§ **TASK OBJECTIVE**: Which records run from the line containing "Open the Actions" through the line containing "[2042, 972]"? Output that stretch, both ends included, as a numbered list with blank lines left out.

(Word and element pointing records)
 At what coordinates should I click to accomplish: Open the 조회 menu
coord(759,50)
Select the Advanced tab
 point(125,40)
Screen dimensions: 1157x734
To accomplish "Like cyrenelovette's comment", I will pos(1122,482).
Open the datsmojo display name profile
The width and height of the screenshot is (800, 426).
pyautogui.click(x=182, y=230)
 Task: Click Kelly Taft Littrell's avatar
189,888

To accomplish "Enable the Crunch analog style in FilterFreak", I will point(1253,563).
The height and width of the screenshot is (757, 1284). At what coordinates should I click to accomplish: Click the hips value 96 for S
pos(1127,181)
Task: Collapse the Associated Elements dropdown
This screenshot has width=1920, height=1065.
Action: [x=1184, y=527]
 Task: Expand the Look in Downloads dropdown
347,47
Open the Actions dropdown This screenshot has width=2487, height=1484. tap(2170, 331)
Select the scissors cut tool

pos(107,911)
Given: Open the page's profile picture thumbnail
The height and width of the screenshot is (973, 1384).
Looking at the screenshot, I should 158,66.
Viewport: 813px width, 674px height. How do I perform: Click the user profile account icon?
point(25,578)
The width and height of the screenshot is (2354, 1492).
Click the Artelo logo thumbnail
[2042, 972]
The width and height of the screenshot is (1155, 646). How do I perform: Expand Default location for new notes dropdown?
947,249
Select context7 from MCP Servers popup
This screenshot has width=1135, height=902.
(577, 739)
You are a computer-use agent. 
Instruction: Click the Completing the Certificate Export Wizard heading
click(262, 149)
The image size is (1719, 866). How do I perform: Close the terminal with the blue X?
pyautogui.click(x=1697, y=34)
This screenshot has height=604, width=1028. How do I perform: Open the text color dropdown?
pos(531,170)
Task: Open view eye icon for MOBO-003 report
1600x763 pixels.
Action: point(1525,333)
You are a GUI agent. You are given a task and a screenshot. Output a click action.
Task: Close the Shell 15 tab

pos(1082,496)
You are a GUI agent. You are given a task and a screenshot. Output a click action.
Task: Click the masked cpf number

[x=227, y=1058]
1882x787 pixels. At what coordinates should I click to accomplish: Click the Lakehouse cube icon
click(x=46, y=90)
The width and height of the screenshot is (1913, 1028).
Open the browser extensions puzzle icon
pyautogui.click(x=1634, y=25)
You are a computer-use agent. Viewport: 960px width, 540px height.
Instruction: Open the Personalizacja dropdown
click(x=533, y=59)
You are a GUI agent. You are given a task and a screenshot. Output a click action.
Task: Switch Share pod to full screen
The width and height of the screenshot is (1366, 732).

§ **WORKED SOLUTION**:
1. Open the Actions dropdown This screenshot has width=2487, height=1484. tap(2170, 331)
2. Select the scissors cut tool
3. pos(107,911)
4. Given: Open the page's profile picture thumbnail
5. The height and width of the screenshot is (973, 1384).
6. Looking at the screenshot, I should 158,66.
7. Viewport: 813px width, 674px height. How do I perform: Click the user profile account icon?
8. point(25,578)
9. The width and height of the screenshot is (2354, 1492).
10. Click the Artelo logo thumbnail
11. [2042, 972]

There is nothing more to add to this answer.